§ EXTRACT:
- - - -
The Bangladesh Bank will announce the new monetary policy by July 15 to help implement the budget, he told reporters Thursday on return from a banking conference abroad.

"One of the main focuses of the next monetary policy would be to restrain the government from big borrowing from the banking sector," the BB governor said.

Responding to a question, the new chief of the central bank said to implement the current budget the government would need a huge amount of money. "This huge money has to come from revenue and banking sectors."

In this context, he noted that the government has to pay less attention to the banking sector to get money for its budget implementation.

On the other hand, there are reports airing scepticism about mobilising the targeted huge amount of revenues in the just-started fiscal year because of the tax cuts on a number of items during the passage of the Tk 1,138.19 billion budget. The total revenue target is Tk 794.61 billion.

Saying that the confidence regarding investment has to be emboldened, the governor expressed the hope that this maiden budget of the new government would ensure that for the investors.

"The present monetary policy will continue after making some little changes," Dr Atiur Rahman told the reporters on return from his Euro tour.
- - - -
§ WORK INSTRUCTIONS:
a) Could you rewrite the stretch of the Bangladesh Bank report from "On the other" through "Tk 794.61 billion.", putting "doubt" in place of "scepticism"?
b) Can you carry on the Bangladesh Bank monetary policy report past its final sentence?
The records have nothing to do with the Bangladesh Bank report.
- - - -
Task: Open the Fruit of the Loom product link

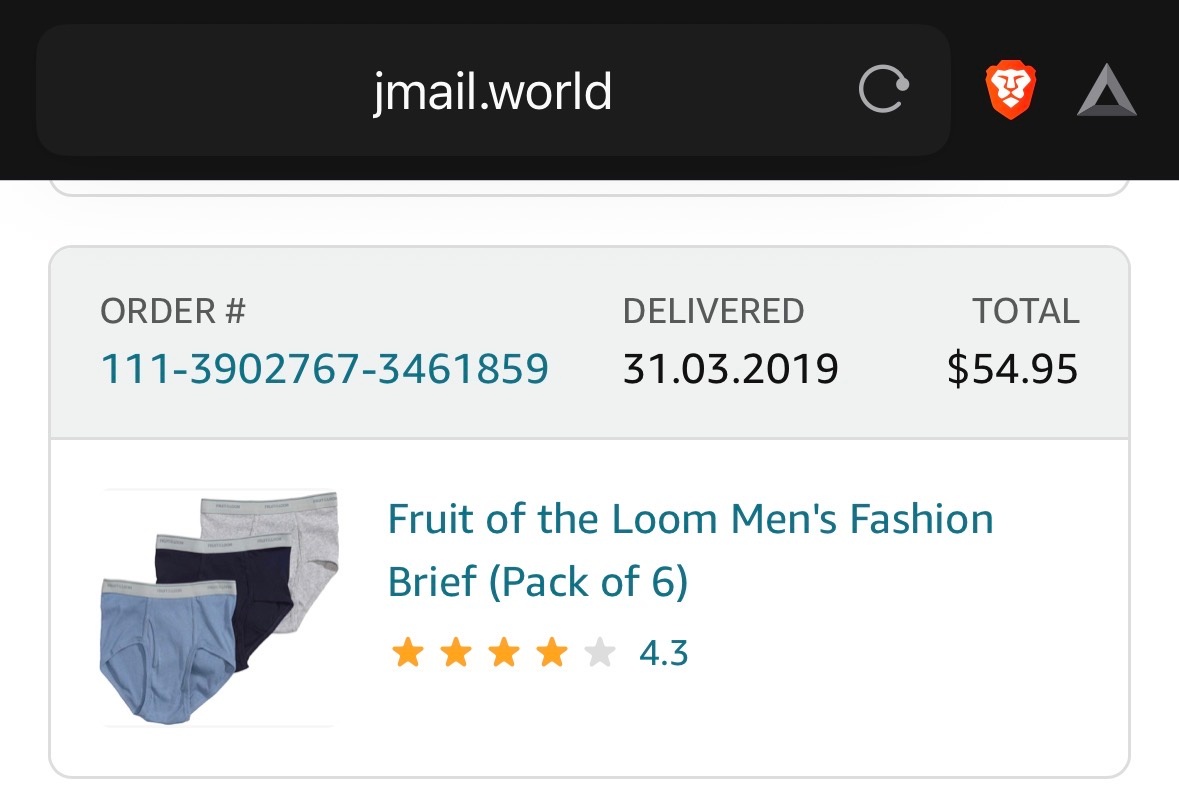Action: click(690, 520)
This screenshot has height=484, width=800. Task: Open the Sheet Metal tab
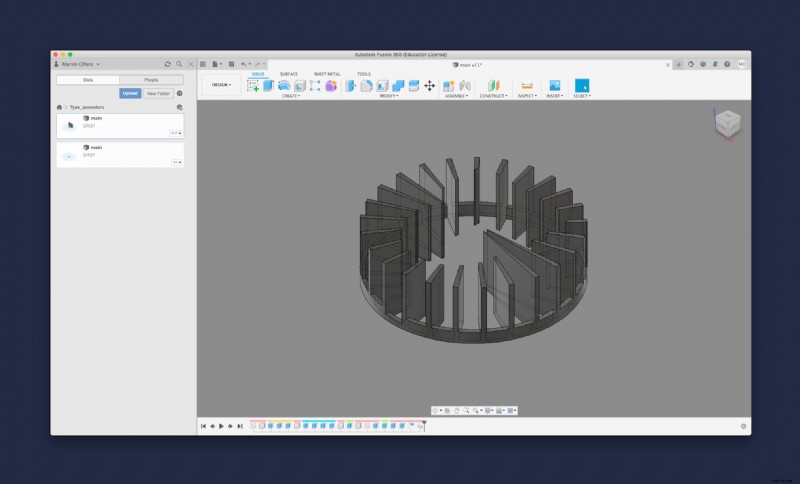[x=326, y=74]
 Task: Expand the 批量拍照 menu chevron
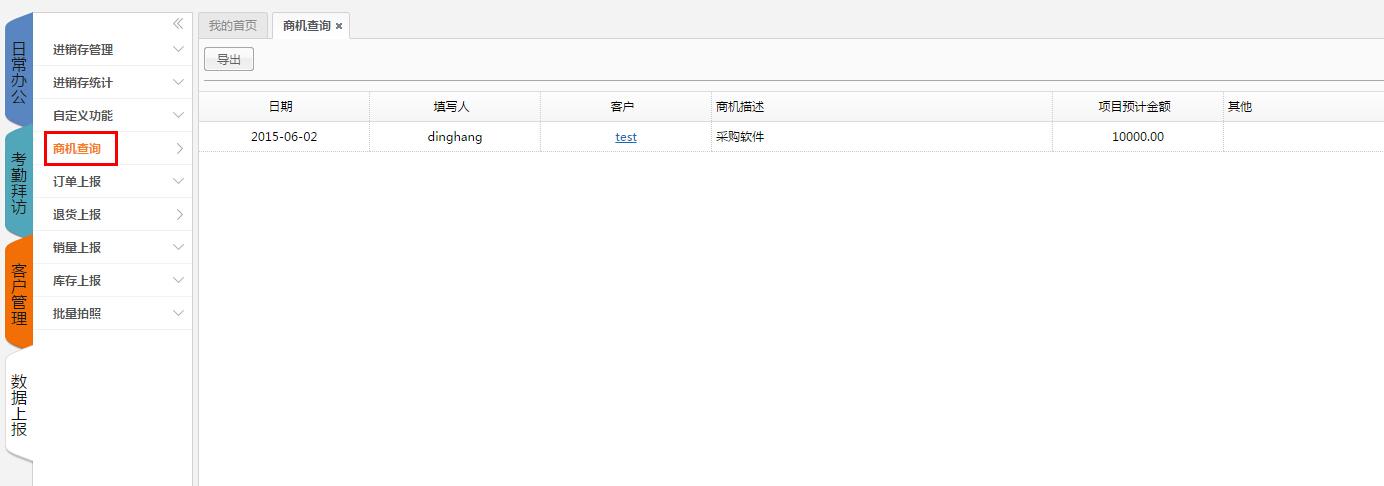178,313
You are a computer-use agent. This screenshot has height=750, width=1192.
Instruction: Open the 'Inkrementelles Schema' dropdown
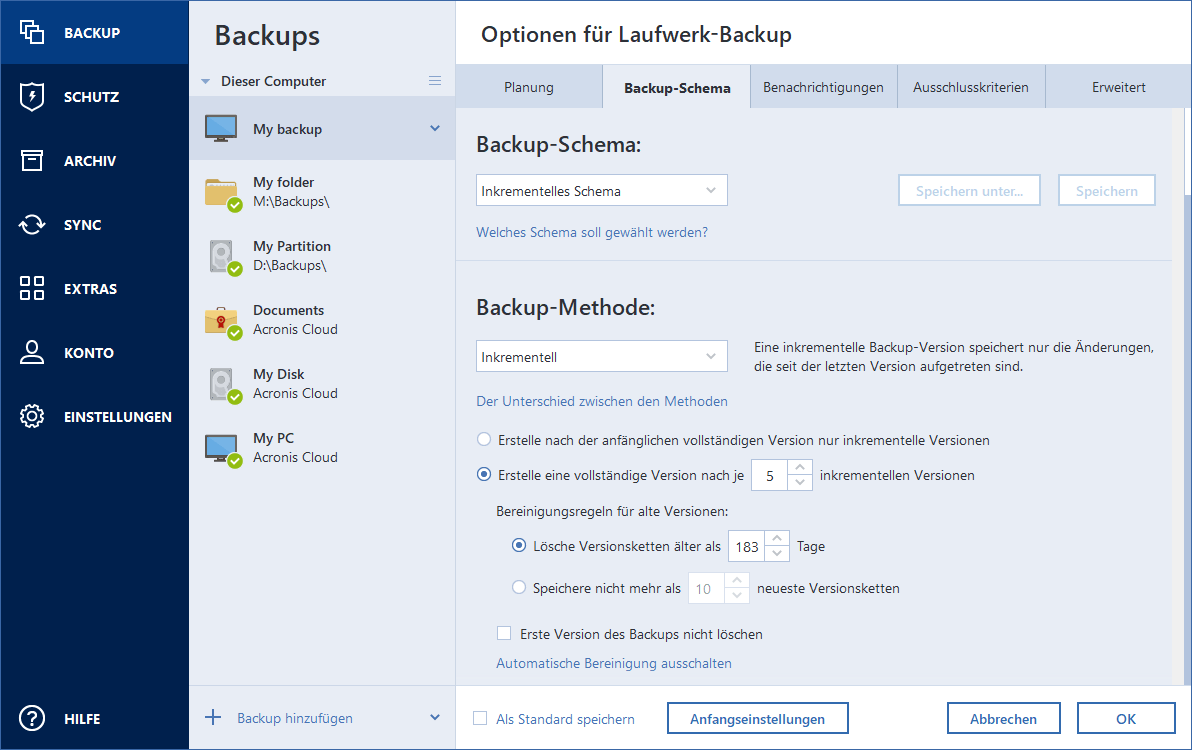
- - - -
§ ANSWER LIST:
a)
On the other hand, there are reports airing doubt about mobilising the targeted huge amount of revenues in the just-started fiscal year because of the tax cuts on a number of items during the passage of the Tk 1,138.19 billion budget. The total revenue target is Tk 794.61 billion.

b)
About his findings in the meeting with the world's other central banks' chiefs at this crucial hour of global financial turmoil, Atiur said the recession occurred due to global imbalance in the economy.

"This imbalance occurred for crisis in financial sector, in actual economy and in the confidence," he said about the situation dubbed by some western economists as 'the collapse of capitalism' that sent an avalanche from America through the western hemisphere plus Japan.

He said the meeting stressed reforms in the world financial sector to avert a recurrence of such pandemic recession in future.

"We discussed the end of the ongoing bailout packages in different countries. Many central bank chiefs said they need to exit from the ongoing bailout packages as soon as possible," he added.

The meeting decided to look after more strongly from the central bank side in the banks' risk management as a safeguard.

"We also put emphasis on risk-management system of Bangladesh's banks," he said.

The central bank boss unveiled a plan that from the Bangladesh Bank they would look after the banks so that they cannot go beyond their capacity. And each bank has to have a risk-management unit and an official in the unit who will not only inform the chief executive officer of the bank, but also inform the respective bank board about the state of affairs.

"No bank will be allowed to do whatever they want, Bangladesh Bank will keep its eye on each bank in this connection," he said about the upcoming strict supervision mechanism.

About his London tour Dr Atiur said he met the officials of the Sonali Bank's London Branch.

"The branch has been modernised after reforms, they introduced tele-banking there. But the capacity of the branch has not been totally utilised," he told the journalists.

Dr Atiur asked them to go for trade financing. In reply the Sonali Bank officials in the British capital informed the BB governor that they would go for trade financing by the end of this year.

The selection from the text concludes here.